Я узнал тебя по бюсту,
Что скрывал твой пеньюар.
Очертанья - по Огюсту -
Тот, который Ренуар.
Ты меня учила звуки
Из баяна извлекать.
Я ж не мог постичь науки
И боялся взгляд поднять.
Но сейчас не стану врать я:
Волновал меня твой бюст -
Часть его, что скрыта платьем -
Ах, зачем я не Огюст!
А теперь мы стали старше,
И степенней, и мудрей.
Так приди ко мне, как раньше
И сними трусы, скорей!
«Большие купальщицы» (1884-1887). Музей искусств, Филадельфия.
Приведенное здесь четверостишье, первые строки которого у меня сложились сразу после второго концерта, свидетельствуют не об обязательной традиционной мужской реакции по Фрейду, а о том, каковая могла бы у меня быть, если бы теория великого психолога не имела бы статистических погрешностей.
Поэтому, эти стишки следует считать обычной пародией, которыми я иногда развлекаюсь, и читаются они также, со сдержанной иронией, как это когда-то мастерски делал в программе "Вокруг смеха" известный писатель-юморист Александр Иванов.
В очередном филармоническом концерте, одна из исполнительниц в фортепианном дуэте преподавателей Одесской Консерватории показалась мне чем-то знакомой.
Но я отмахнулся от этого ощущения, сосредоточившись на музыке и слаженности исполнения. Играли они весело, бодро, и даже как-то залихватски, несмотря на свою возрастную статуру.
Однако, на следующем концерте, где они опять выступали дуэтом в программе, это ощущение опять усилилось. Я стал перебирать в памяти, откуда это чувство может быть мне знакомо.
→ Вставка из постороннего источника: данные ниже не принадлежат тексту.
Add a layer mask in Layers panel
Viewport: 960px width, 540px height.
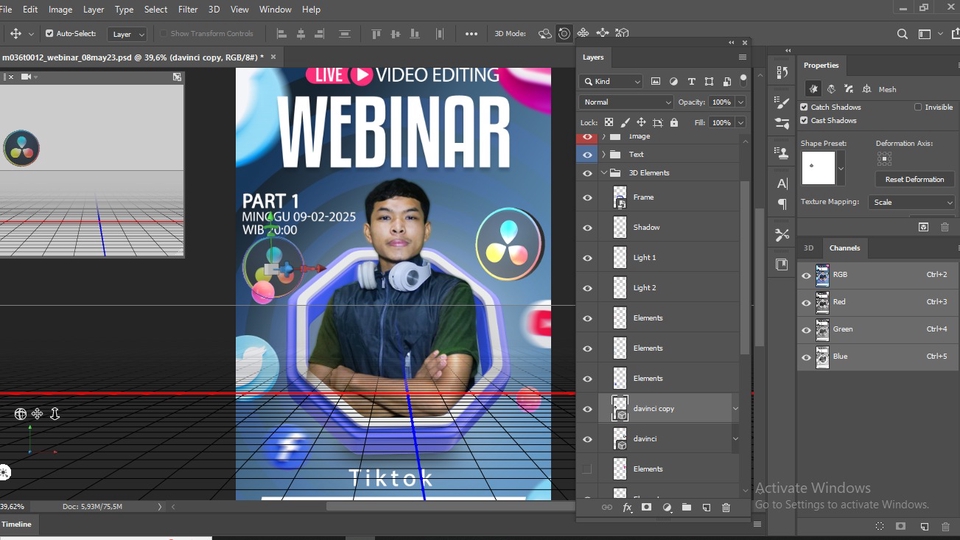click(x=646, y=508)
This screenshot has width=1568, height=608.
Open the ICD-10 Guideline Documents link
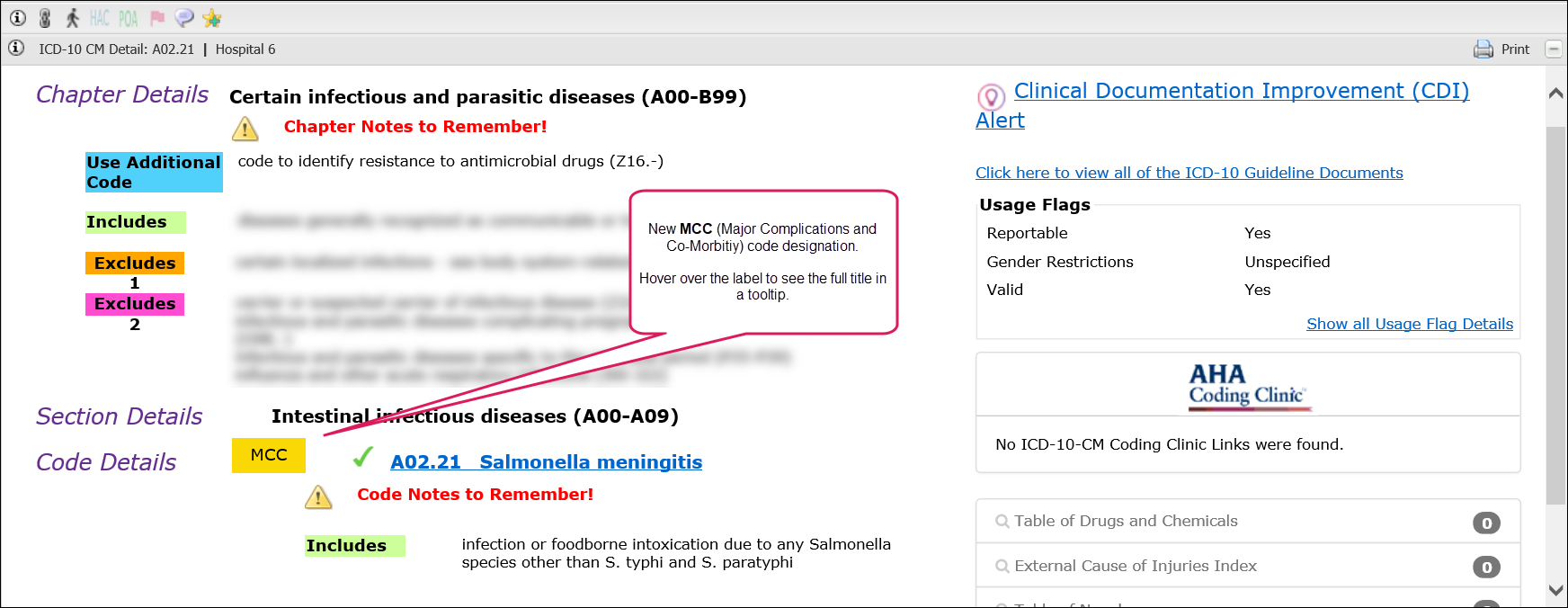pos(1189,173)
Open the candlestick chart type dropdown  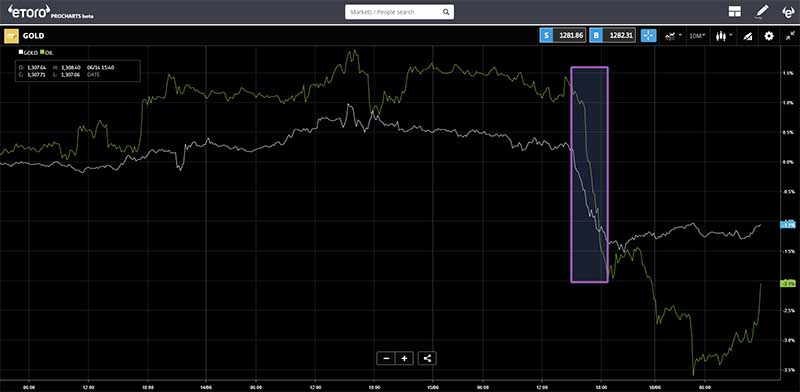pyautogui.click(x=724, y=36)
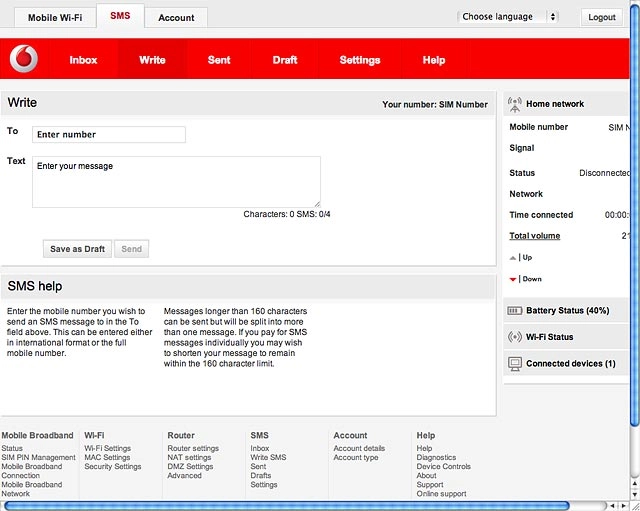Open the Choose language dropdown
The height and width of the screenshot is (511, 640).
click(508, 17)
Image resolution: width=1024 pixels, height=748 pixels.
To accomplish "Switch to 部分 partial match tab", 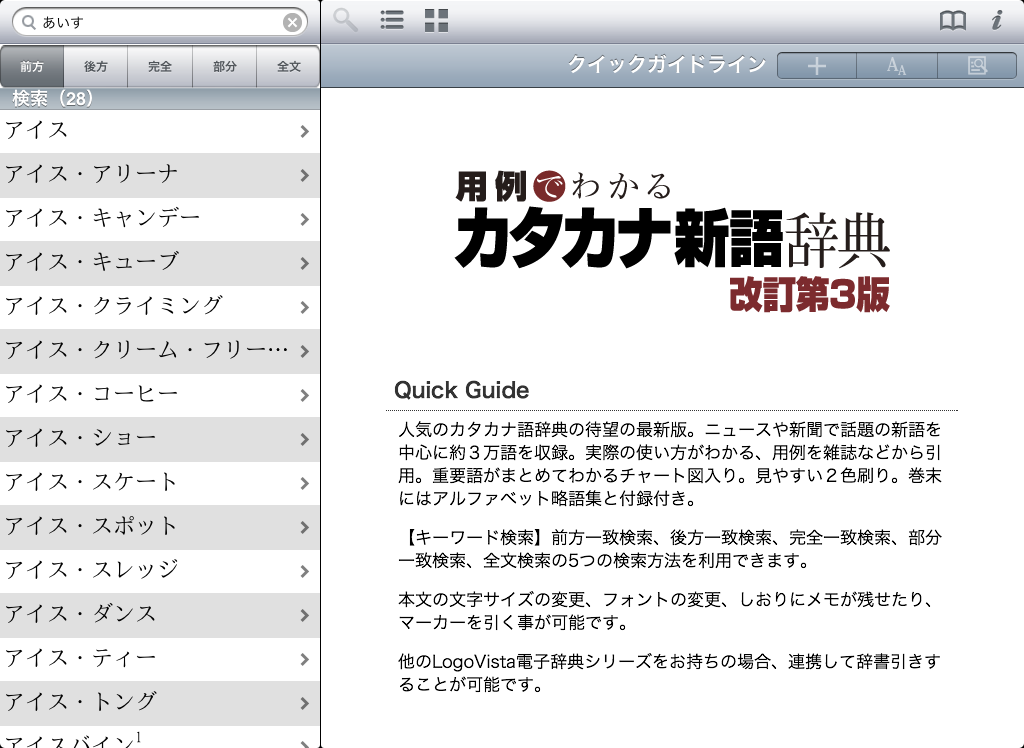I will click(225, 67).
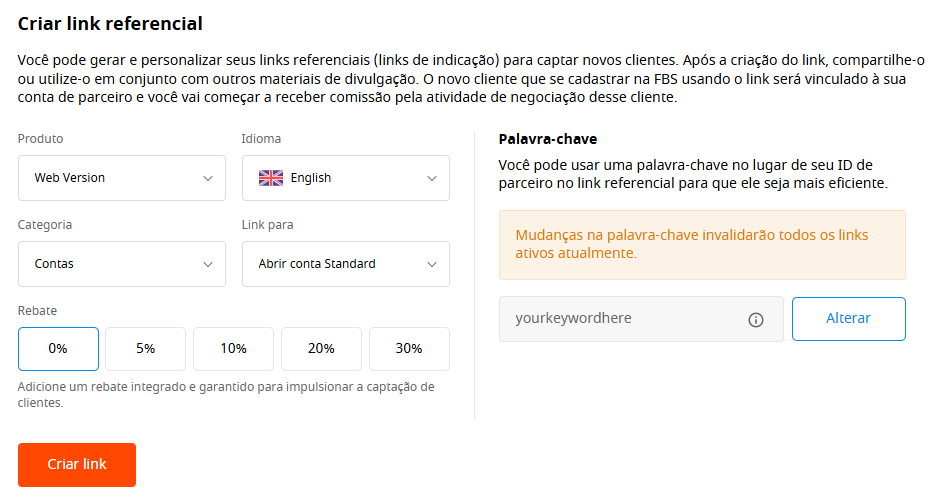Image resolution: width=941 pixels, height=498 pixels.
Task: Click the Criar link referencial heading
Action: pyautogui.click(x=110, y=23)
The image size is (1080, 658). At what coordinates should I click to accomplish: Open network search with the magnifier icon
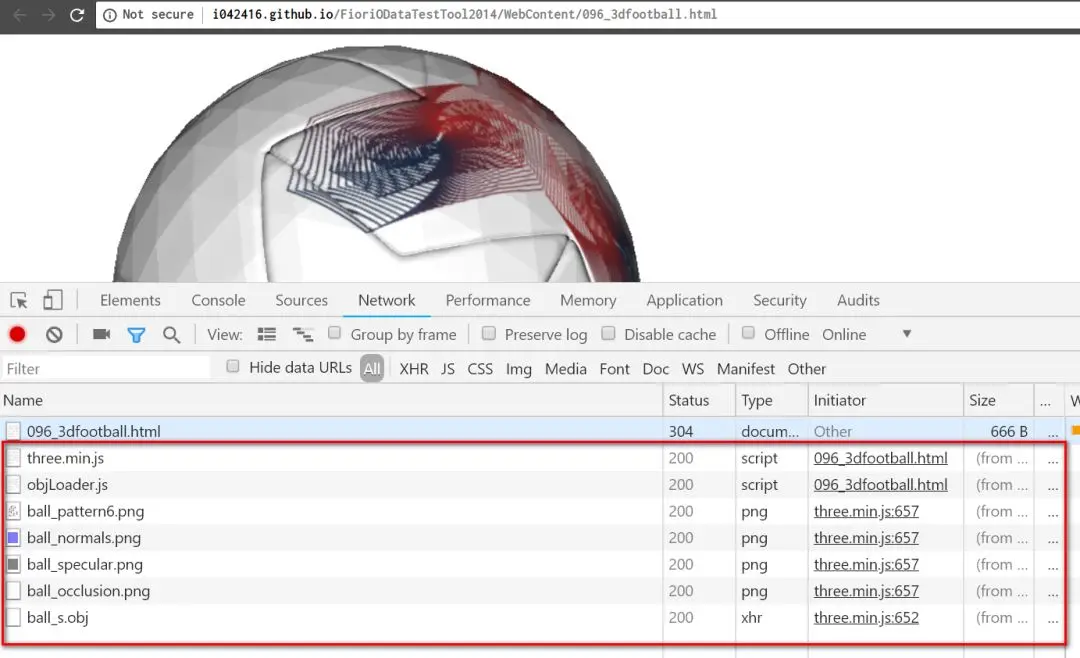click(172, 335)
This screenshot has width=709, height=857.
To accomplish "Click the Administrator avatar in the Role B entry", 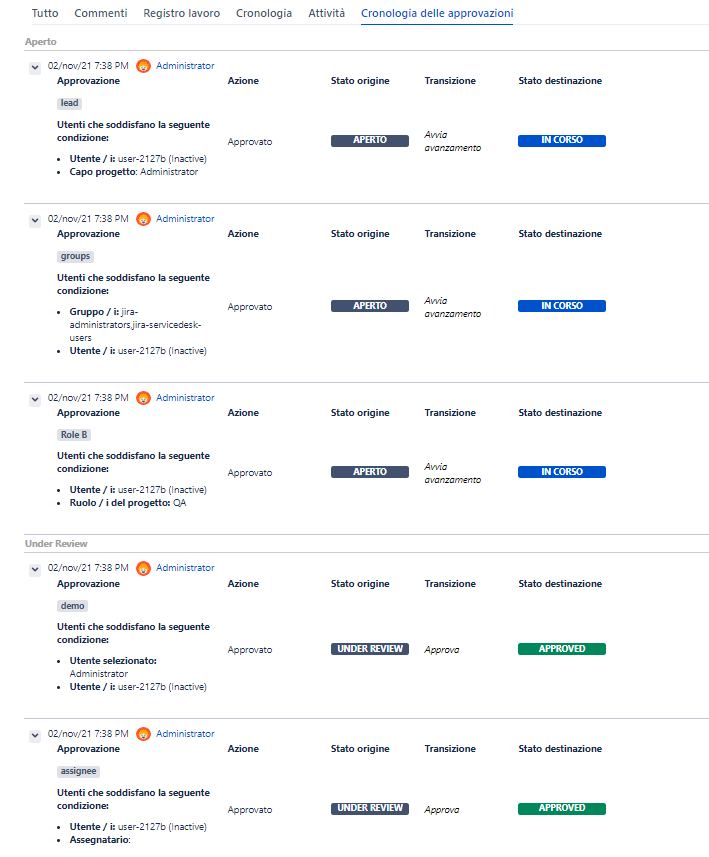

Ключевым пунктом воспоминания стал… бюст одной их исполнительниц - при поклонах она низко кланялась, щедро выставляя напоказ и без того открытое декольте, сдобренное какими-то интимными кружевными оборками.
Нет, меня волновало не само декольте, а какая-то нелепая связь в моих воспоминаниях.
("Доктор, у меня проблема - маленькая грудь и прыщи на лице… - Действительно, какой-то замкнутый круг получается!")
И я вспомнил: в детстве моя мама всячески поддерживала мою тягу к разнообразному прекрасному и пыталась меня приобщить к академическому музыкальному образованию.
В школе пионеров я немного играл на трубе-баритоне, но духовая секция скоро закрылась, так как начались распри между пенсионерами-преподавателями за переманивание пионеров из одного кружка в другой.
Поскольку мне удалось где-то понажимать клавиши на аккордеоне и это мне нравилось, а труба-баритон ассоциировалась исключительно с оркестром похоронной команды, был приобретен старенький аккордеон, на котором по вечерам я развлекал маму, тягуче наигрывая старую революцьонную песню "Там вдали - за рекой…"
Чудо германского музпрома - прекрасный, благородно блестящий черным лаком с белыми перламутровыми клавишами немецкий супер-аккордеон "Вельтмейстер" был недостижим для домашнего бюджета, ибо стоил 400 советских рублей, и был такой же мечтой многих музыкантов, как "Мерседес" для тогдашних одесских моряков.
Затем из Консерватории была выписана преподавательница музыки на дом.
Этой преподавательницей и оказалась наша сегодняшняя пианистка-дуэлянтка, впрочем, преподающая до сих пор.
Помню, что теория музыки мне давалась плохо: я не понимал, что значат все эти значки, если можно играть музыку, просто нажимая на клавиши. Я плохо запоминал расположение значков на нотном стане, а когда дело дошло до обязательного СОЛЬФЕДЖИО в творческих подвалах Консерватории, мозг мой застопорился окончательно, и я категорически отказался посещать эти ужасные уроки, чувствуя себя абсолютным изгоем среди золотой очкастой ребятни. Преподавательница с сожалением вынесла вердикт о моей неспособности учиться музыке, и нам пришлось расстаться.
Однако, в моей детской памяти почему-то отложились картинки, волнующие меня более, чем клавиши аккордеона. Это был бюст моей доброй преподавательницы, который она охотно демонстрировала в открытом декольте. Когда она облокачивалась о стол, декольте платья слегка топорщилось, и приоткрывалась нижняя кружевная комбинация, чрезвычайно беспокоящая меня, как подростка. Я сразу забывал о бемолях и арпеджио, краснел и заикался.
В общем, метод обучения музыке на дому мне не подошел. Может, это и к лучшему.
Зато, благодаря простой и доступной теории отца-основателя современной сексологии З.Фрейду, я и вспомнил сегодняшнюю нашу героиню.
Сохранившуюся, замечу, в прекрасной жизнеутверждающей форме, каковая может свидетельствовать красоту и бодрость одесских музыкальных героинь бальзаковского периода.